5 Ways to Stay Informed on Global Health News

January 25, 2017
Laura_with_Book
Laura recommends the book "I Contain Multitudes," by Ed Yong, if you’re interested in learning more about the human microbiome.

By Laura Borkenhagen, 1st Year MSc-GH student

After about a month off, us global health students are back to hitting the books and preparing for fieldwork. 

While I was home on break, family members and friends were asking me a lot of questions about science and health topics they think I might have encountered in school. All too often, emerging research in global health (or any field, for that matter) stays within the academic world, which makes it challenging for the curious citizen to stay informed. 

Below are five simple ways you can keep up-to-date with global health-related topics such as emerging diseases, health access disparities, and foreign policy without burying yourself in textbooks.

1.  Social Media

One major news source is your Facebook (or other social media) news feed. By simply “liking” or following credible global health news sources, for instance the WHO or the CDC, you’ll transform your news feed so you’re more exposed to what’s happening globally and what healthy choices you can make for you and your family. 

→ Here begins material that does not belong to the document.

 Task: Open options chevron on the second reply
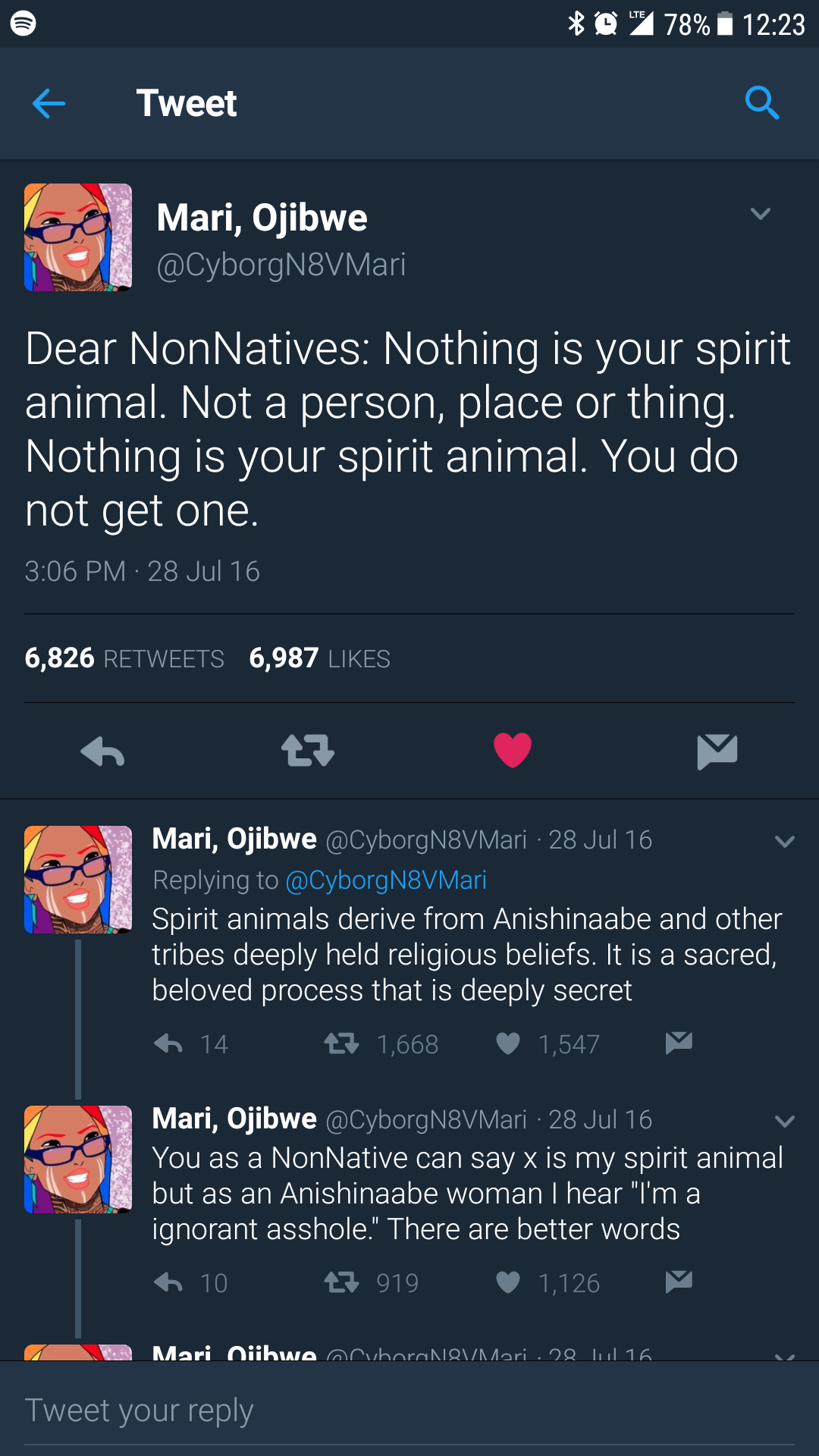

If you’re on Twitter, consider creating a list of your favorite global health organizations so it’s easier to follow their news without having to weed through tweets on anything from Penguin Awareness Day to the Super Bowl.

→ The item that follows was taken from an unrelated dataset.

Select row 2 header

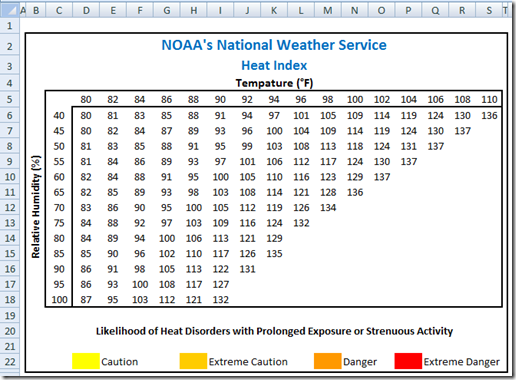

Additionally, many health-oriented non-profits and NGOs, like Partners in Health, have social media pages, so you can keep informed on their work in specific regions of the world. There are also many special interest pages that publish and share articles on a variety of science and health related topics, such as Science Alert. With social media, however, it’s important to ensure that you’re choosing pages that post factual information from credible sources—always check the primary sources!

2.  Blogs

Blogs are also a great way to read different perspectives on emerging global health concerns. In addition to the DGHI blogs, of course, I would also recommend PLoS translation global health blog; PLoS (Public Library of Science) is an open access journal publishing the latest in scientific research. Their global health blog features writers from all over the globe discussing everything from infectious disease outbreaks to matters of public policy.

3.  Popular Science Novels

Reading popular science (pop-sci) novels helped me discover my interest in molecular and microbiology. My personal favorite pop-sci author is Richard Preston, who wrote The Demon in the Freezer and The Hot Zone, which detail the emergence and research history on small pox and Ebola, respectively. Science Friday compiled a list of the best pop-sci novels of 2016 here. (I recommend I Contain Multitudes, by Ed Yong, if you’re interested in learning more about the human microbiome.) 

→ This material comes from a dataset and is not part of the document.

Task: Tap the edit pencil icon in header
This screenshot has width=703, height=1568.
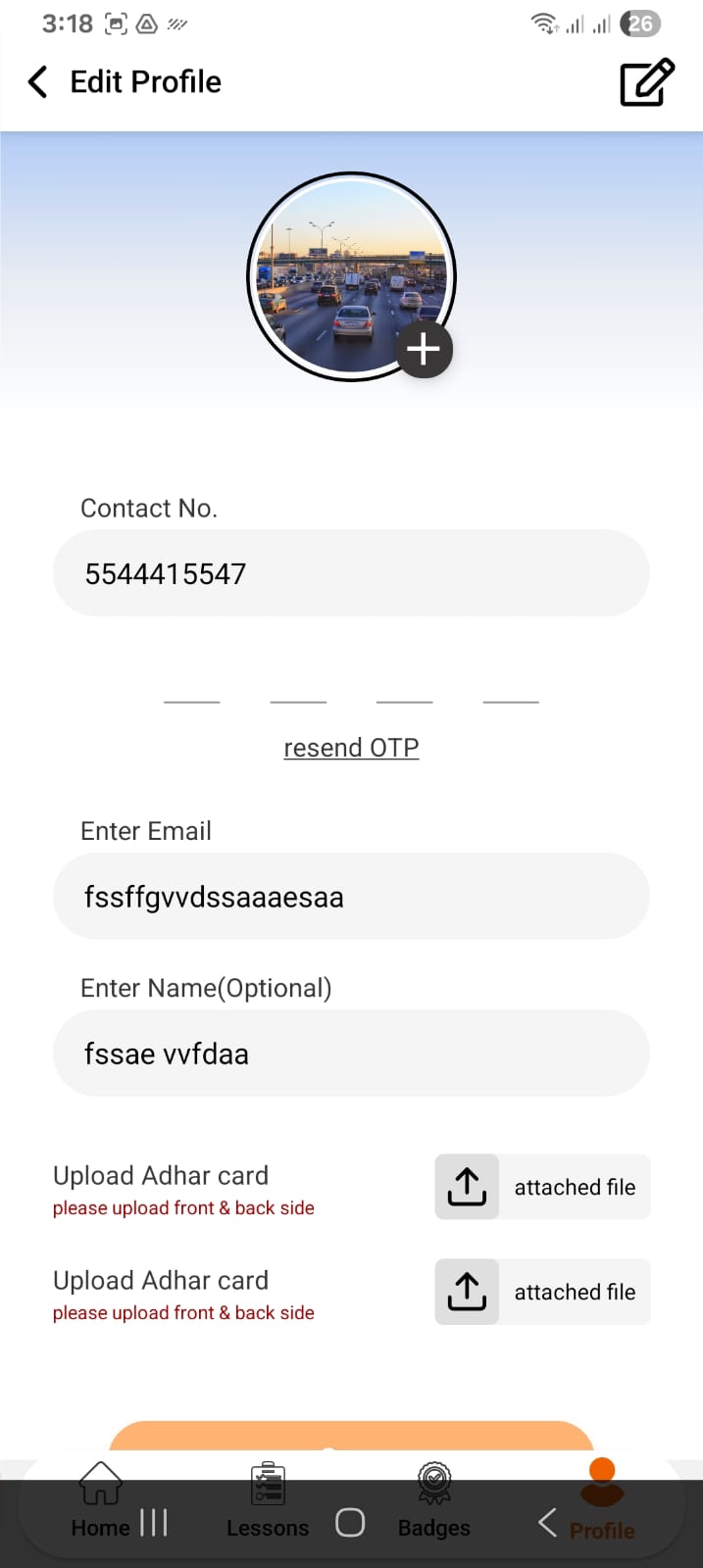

Additionally, most books are available in audio form, so you can multitask by listening on your morning run or on your daily commute to work.

4.  Podcasts

Podcasts are another great way to maximize your commute time with some intriguing news stories, without having to commit to a 19-hour audiobook. One personal favorite of mine is Radio Lab, a show where “sound illuminates ideas, and the boundaries blur between science, philosophy, and human experience.” Like many podcasts, their shows range anywhere from 20 minutes to an hour.

And Hidden Brain, a social science podcast, recently featured a fascinating story about an “unconventional effort by epidemiologists to stop a new Ebola outbreak in Liberia.”  

5.  Documentaries and Videos

If you’re more of a visual learner, documentaries are a great way to learn more about your global health topic of interest. There are a lot of great series available on Netflix and Amazon Prime on the environment, technology, history, religion and so on. On Netflix, look for Poverty, Inc., an eye-opening film that challenges the idea of poverty alleviation via charity. A Place at the Table and Weight of the Nation, available on Amazon, detail the changing faces of hunger and obesity in America.

YouTube is also a great resource when you’re craving an interesting lesson but are short on time. Check out This Week in Global Health (TWiGH), which puts out weekly videos discussing different key topics in global health.

TED Talks are a great resource to hear researchers talk about their work, and they include a wide range of topics; some favorites I’ve seen include Chimamanda Ngozi Adichie on feminism and Ellen Jorgensen on CRISPR (a relatively new discovery in gene editing technology). And Bill Gates has given several excellent talks on global health topics.